By Meredith W. Salisbury
Ye Ding, a career statistician who works for the New York State Department of Health, isn’t what you’d call a likely hero for the rapidly growing RNA interference crowd. But Ding believes he can improve high-throughput functional genomics with a superior process for designing antisense oligos and choosing short interfering RNAs to be used in gene silencing research.
Ding, whose statistical background harks back to the ’80s at Carnegie Mellon University, joined the Wadsworth Center, a research unit of the state’s health department, in 1990 to do statistical modeling. By 1997, his work had morphed into RNA structure prediction — the key underpinning for his work with siRNAs.
Seeking a more surefire method of choosing siRNAs than the existing trial-and-error routine, Ding found that existing algorithms for predicting the structure of RNA came up short.
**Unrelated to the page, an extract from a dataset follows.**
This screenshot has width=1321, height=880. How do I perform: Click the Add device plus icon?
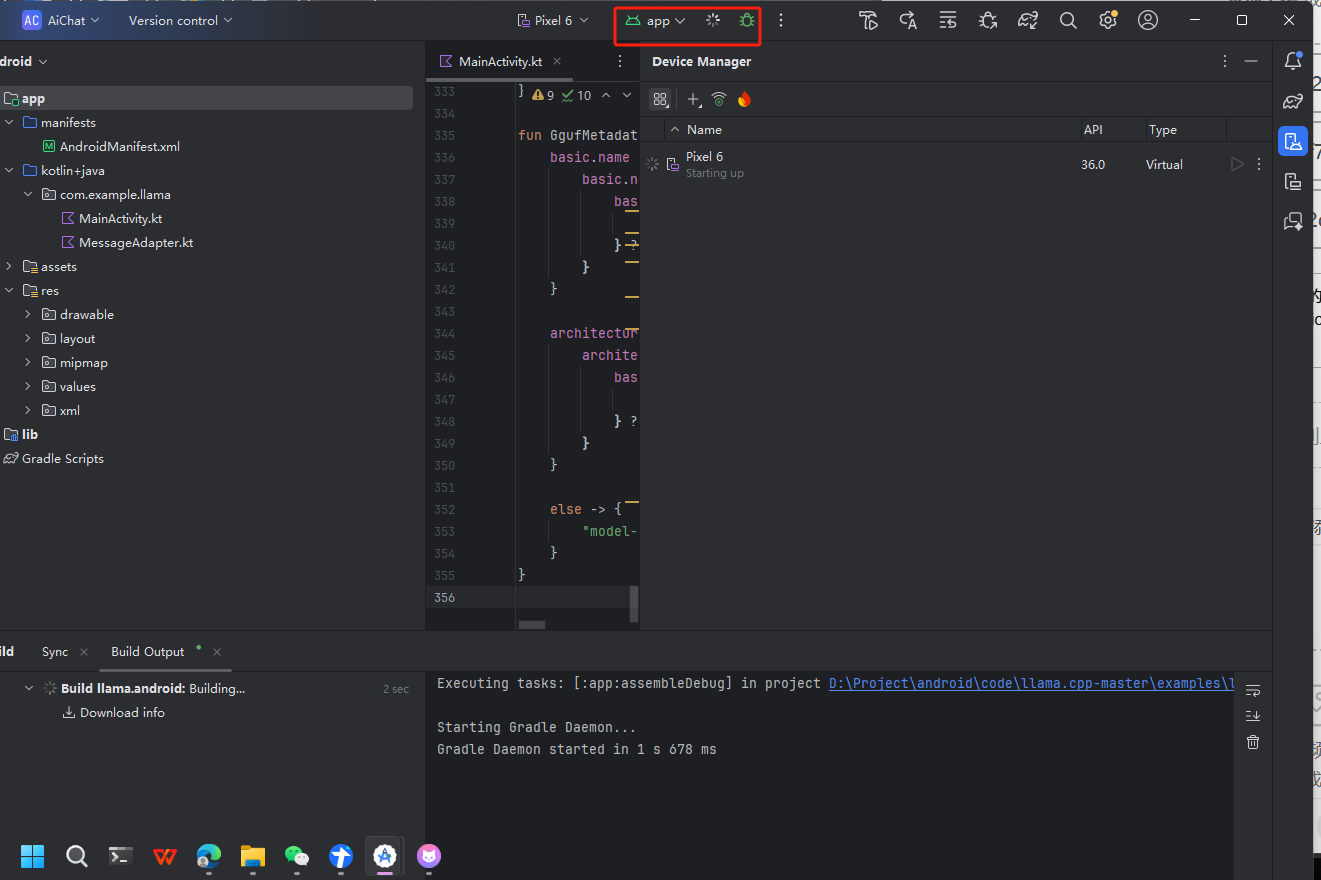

Mfold, for instance, “predicts one optimal structure and a limited number of alternative structures” for target RNA, says Ding. But because RNA is believed not to have one unique structure, he explains, that doesn’t provide a clear enough picture of binding sites where siRNAs could be aimed. “The key for this antisense type of nucleic acids to work is target accessibility,” he says.
Unconvinced by the available options, Ding and his Wadsworth colleagues got to work on a new program. Ten thousand lines of code later, funded by both NIH and NSF grants, Ding emerged with Sfold, a completely different approach to structure prediction. The web interface was put together in just six months, and all the work for the software was done in-house at the interdisciplinary Wadsworth Center. “Our algorithm provides user-friendly tools to predict the accessibility of targets,” Ding says.
In contrast to Mfold’s specific predicted structures, “we take a statistical sample of probable structures and summarize all the information into a single, graphical plot,” Ding says. “That way you have statistical confidence that these are good sites regardless of which structures you elect to look at. It overcomes the difficulty of predicting a single structure.”
Anyone can take advantage of the software. Users submit their jobs to the Sfold website and are notified when the results are in. The data comes in two forms: graphic — peaks in the image show where sites are more accessible, and valleys show sites to avoid — as well as in a text output file so users can work with it in any format. The patent-pending algorithm is free to noncommercial researchers, and requires a license for commercial applications.
Sfold has seen a few generations since its inception. The first version took two years, during which Ding also took biology 101 to really get a handle on the problem at hand. Making the algorithm robust and bug-free took another year or two. And now it’s all about maintenance, Ding says: because of all the unknowns in the still-nascent field, he’s continually adding to or tweaking the code to keep up with new discoveries. But he doesn’t mind, so long as he gets to work on RNAi. “It’s the hottest thing in biology,” he says.
Peers consider it important work, too. NSF awarded Ding’s group a $600,000 grant for three years for the project, and he says his request for a five-year, $2 million grant from NIGMS looks promising, too. “All this federal money is going into the further development of the software with a long-term goal to continuously improve [it],” he says.